§ **Work order**: Would you transcribe the listing exactly as it stands, minus any images?

[[ Source material, beginning ]]

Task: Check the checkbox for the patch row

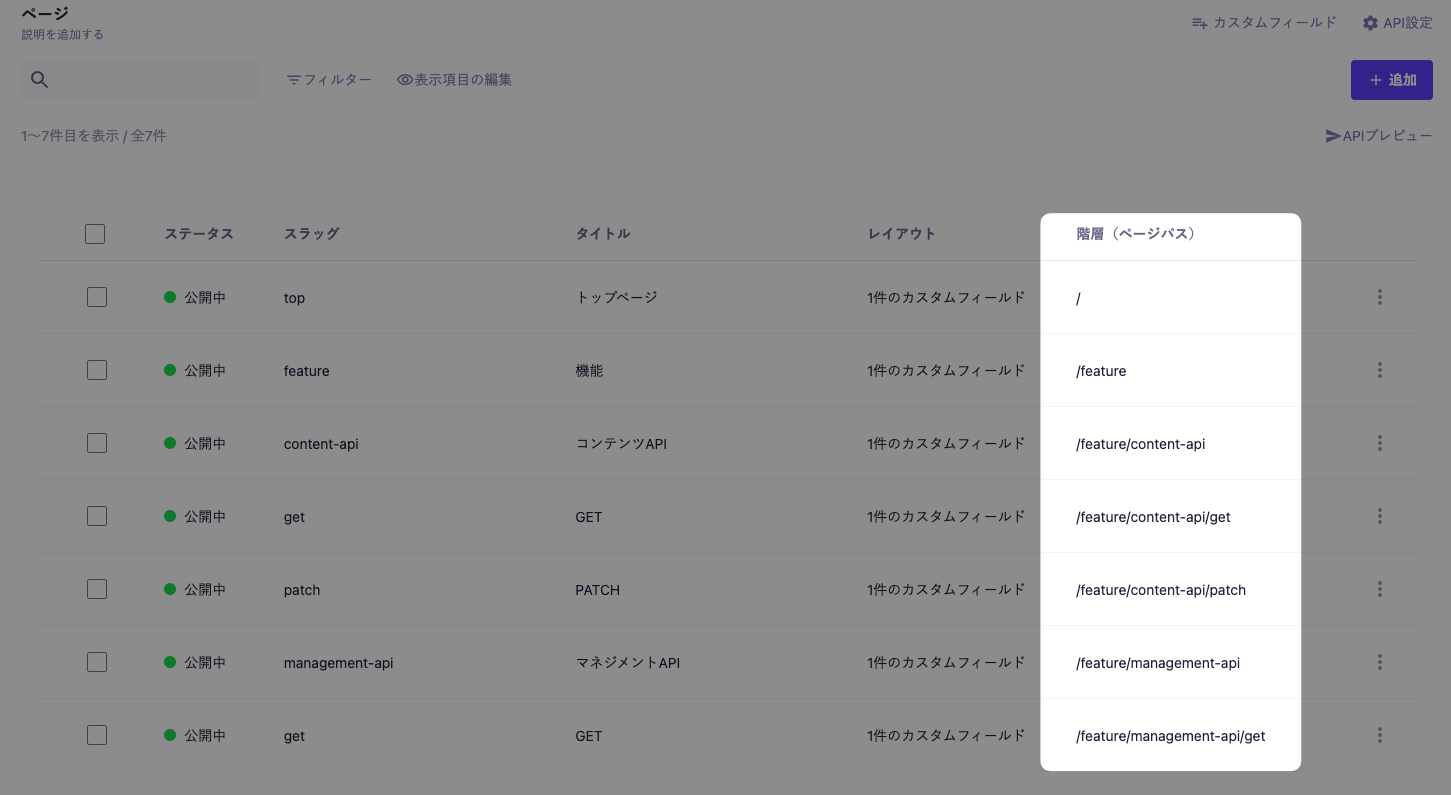Action: pyautogui.click(x=96, y=588)
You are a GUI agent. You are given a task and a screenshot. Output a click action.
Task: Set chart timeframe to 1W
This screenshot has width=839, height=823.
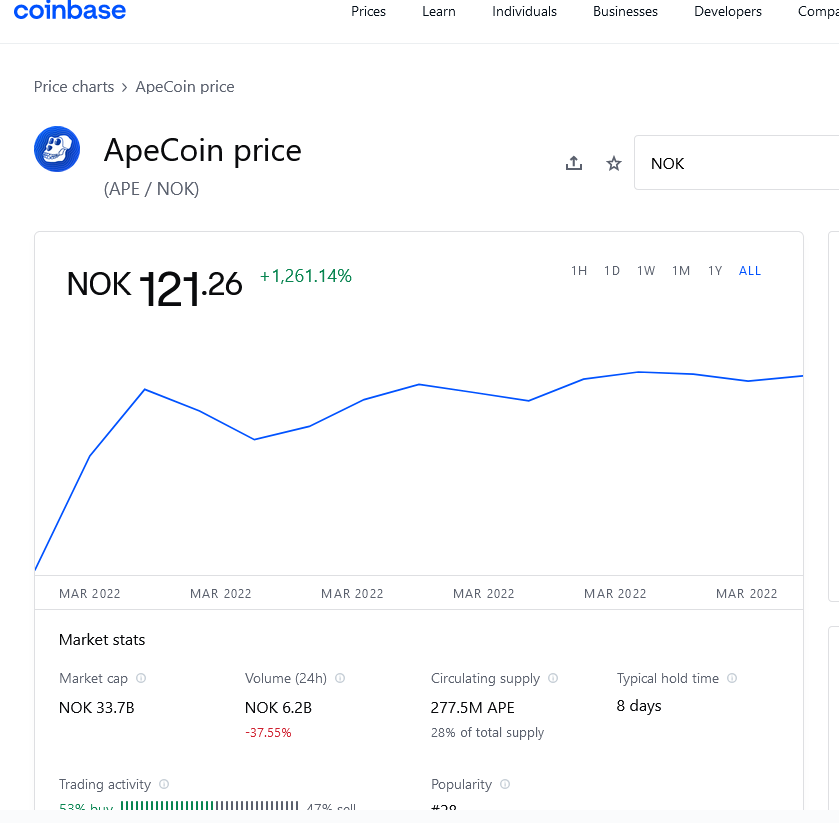tap(646, 271)
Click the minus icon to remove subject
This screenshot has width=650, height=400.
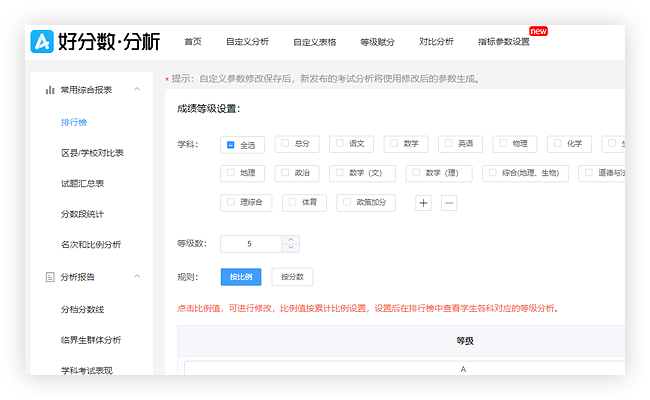[449, 203]
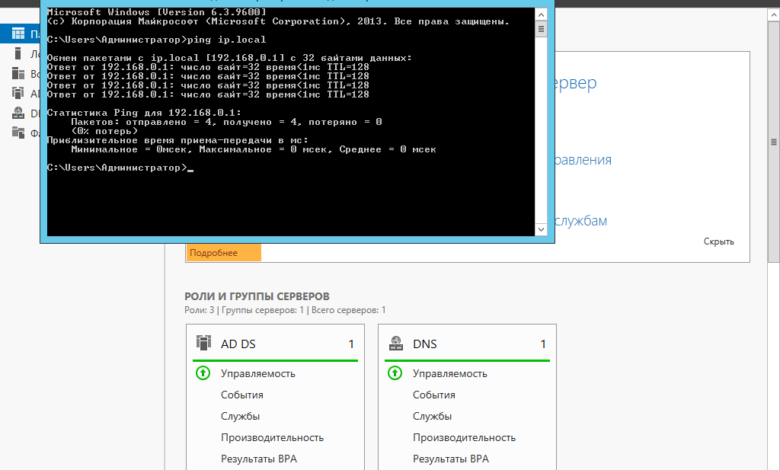Open Службы in the DNS tile

(432, 416)
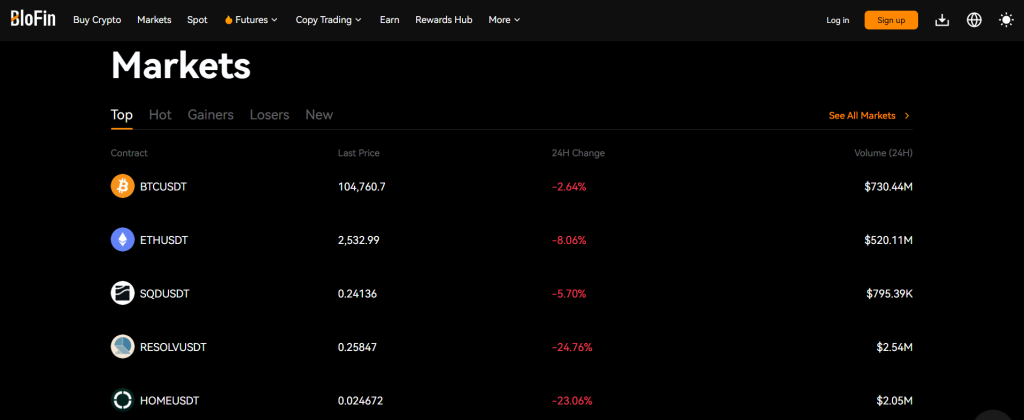This screenshot has width=1024, height=420.
Task: Click the SQD coin icon
Action: tap(122, 293)
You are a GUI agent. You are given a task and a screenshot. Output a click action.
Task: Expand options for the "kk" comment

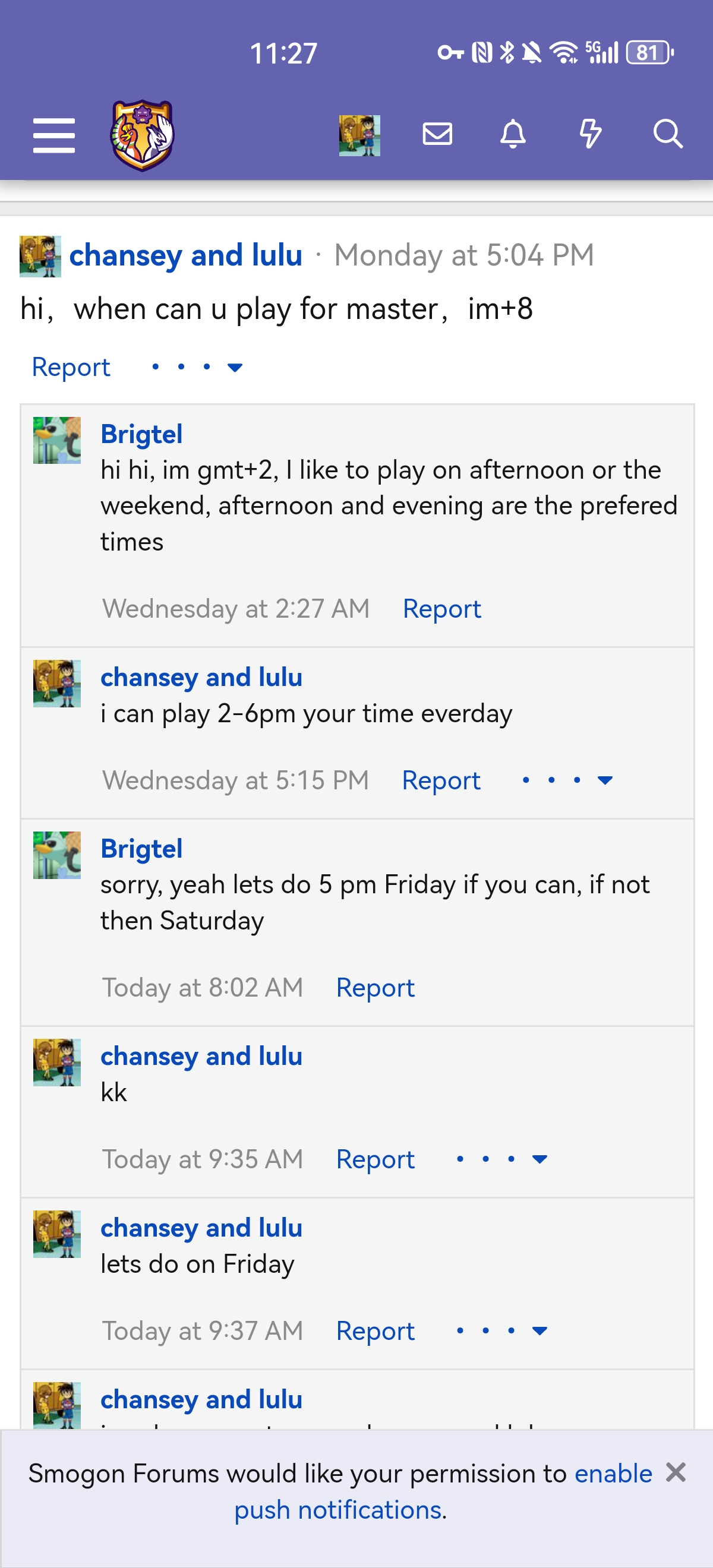501,1159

[[ Source material, end ]]

§ **Exercise response**:
Task: Check the checkbox for the patch row

Action: pyautogui.click(x=96, y=588)
You are a GUI agent. You are given a task and a screenshot. Output a click action.
Task: Set chart timeframe to 1W
This screenshot has width=839, height=823.
tap(646, 271)
Click the minus icon to remove subject
This screenshot has width=650, height=400.
[449, 203]
Open Службы in the DNS tile

(432, 416)
This screenshot has width=1024, height=420.
Task: Click the SQD coin icon
Action: tap(122, 293)
You are a GUI agent. You are given a task and a screenshot. Output a click action.
Task: Expand options for the "kk" comment

501,1159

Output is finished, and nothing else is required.